Monday, March 14, 2016
It doesn't look like a bar. From the outside, the building is totally nondescript, just another quirky Tremont home. If you look closely, you'll notice a Sam Adams logo in the window, but that's about all that distinguishes it from the residences that surround it. On the brick wall to the right of the door is a very small plaque denoting the fact that it's a bar, but it still doesn't sink in because it doesn't look like a bar, doesn't look like it's ever open, doesn't look like you're allowed to go inside.
But if you look a little bit more closely, you'll realize: This place is something weird. This place is something else. This place, specifically, is the Literary Cafe in Tremont, & it's for sale, & I desperately wish I were a person who had any interest in owning a bar or any money to buy this one.
The Literary Cafe only takes cash but has no ATM on the premise. It is open on Thursday, Friday, & Saturday nights only; it opens at 7pm, loosely, & closes whenever the owners feel like closing it. They have a small full bar & two beer taps, though they are always out of at least one of their drafts beers. They serve the other not in glasses but rather in glass chalices, the kind your grandma serves the Manischwitz in. The first time we were there, the only bar they had on draft was Sam Adams. Really. The bar does not serve food, though the owners (who double as the bartenders, of course) sometimes set Styrofoam bowls of Chex Mix along the bar.
There are a handful of barstools (apparently Robert DeNiro stole one?) & exactly two tables, plus a giant piano whose lid you should close unless you want to accidentally set the place ringing. Hanging on one wall is a painting of the inside of the bar, which feels strangely meta, sort of like looking into an angled mirror in a department store dressing room - like you can see tiny versions of yourself forever & ever, into infinity.
The owners, a married couple, have been there 26 years & were instrumental in launching the now-monthly Tremont ArtWalk. They refer to the neighborhood's gentrification as "urban pioneering."
The bar's back room that's more an art space & less a bar, though I suppose people drink in there, too. Two of the three times I've been, the room has been the site of a "drawing parties," filled with local artists of every age & shape & color & kind who sit in a semi-circle around a subject, furiously copying his or her likeness onto sketch pads & canvases. Completed works of past subjects plaster the walls, dozens of sets of eyes staring back at you from God-knows-how-long-ago.
The bar went up for sale in February & is listed at a cool half a mil. That price includes the bar itself, the liquor license that accompanies it, & a two-bedroom apartment above it, plus a backyard garden. According to the listing, the building dates back to the pre-Civil War era, & Cleveland.com says it's one of the oldest in Tremont. The owners want to move south; I guess you can only do Cleveland winters & the Cleveland bar scene for so long.

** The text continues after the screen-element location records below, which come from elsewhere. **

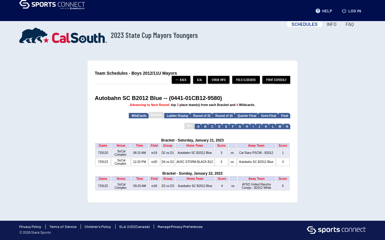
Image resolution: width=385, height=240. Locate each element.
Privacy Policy (30, 226)
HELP (323, 10)
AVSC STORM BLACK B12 (195, 162)
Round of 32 (202, 115)
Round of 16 (224, 115)
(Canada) (142, 226)
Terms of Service (62, 226)
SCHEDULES (304, 24)
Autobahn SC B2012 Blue (194, 152)
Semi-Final (268, 115)
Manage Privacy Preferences (180, 226)
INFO (332, 24)
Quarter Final (247, 115)
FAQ (350, 24)
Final (284, 115)
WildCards (138, 115)
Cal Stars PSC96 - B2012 (256, 152)
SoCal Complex (121, 153)
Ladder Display (178, 115)
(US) (131, 226)
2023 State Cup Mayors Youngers (108, 35)
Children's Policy (98, 226)
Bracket (156, 115)
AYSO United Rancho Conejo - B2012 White (256, 186)
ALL (189, 125)
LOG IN (351, 10)
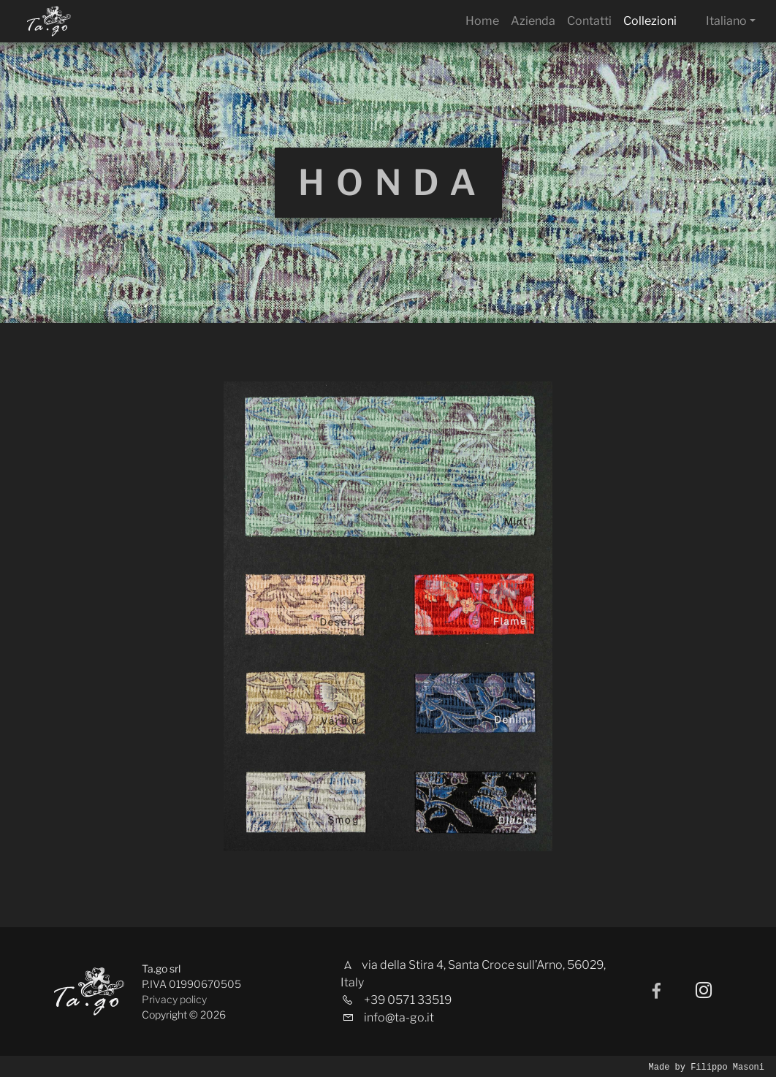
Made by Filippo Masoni (706, 1066)
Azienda (533, 21)
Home (482, 21)
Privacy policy (174, 999)
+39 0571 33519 (408, 1000)
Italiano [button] (726, 21)
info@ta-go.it (399, 1017)
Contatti (589, 21)
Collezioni (650, 21)
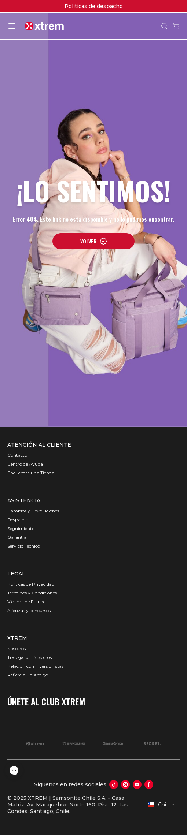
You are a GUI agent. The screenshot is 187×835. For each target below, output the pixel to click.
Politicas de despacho (94, 6)
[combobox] (161, 804)
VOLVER (93, 241)
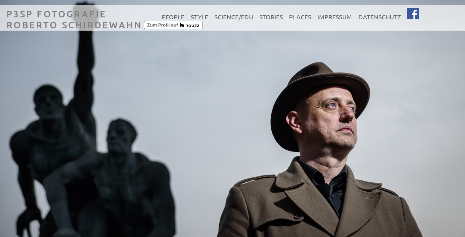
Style (199, 17)
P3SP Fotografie (56, 14)
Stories (271, 17)
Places (300, 17)
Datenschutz (379, 17)
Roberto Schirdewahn (74, 25)
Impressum (334, 17)
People (173, 17)
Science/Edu (233, 17)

OK, OK, so I'm not going to buy the Literary Cafe. I wouldn't want to live above a bar, & I wouldn't want to manage a bar, & oh, I also don't have the money to buy a bar, anyway. But I hope that whoever buys it keeps it pretty darn close to the way it is now: the perfect little neighborhood gem, refusing to conform to the trendy standards that the neighborhood is setting around it, hidden in plain sight & perfect just the way it is.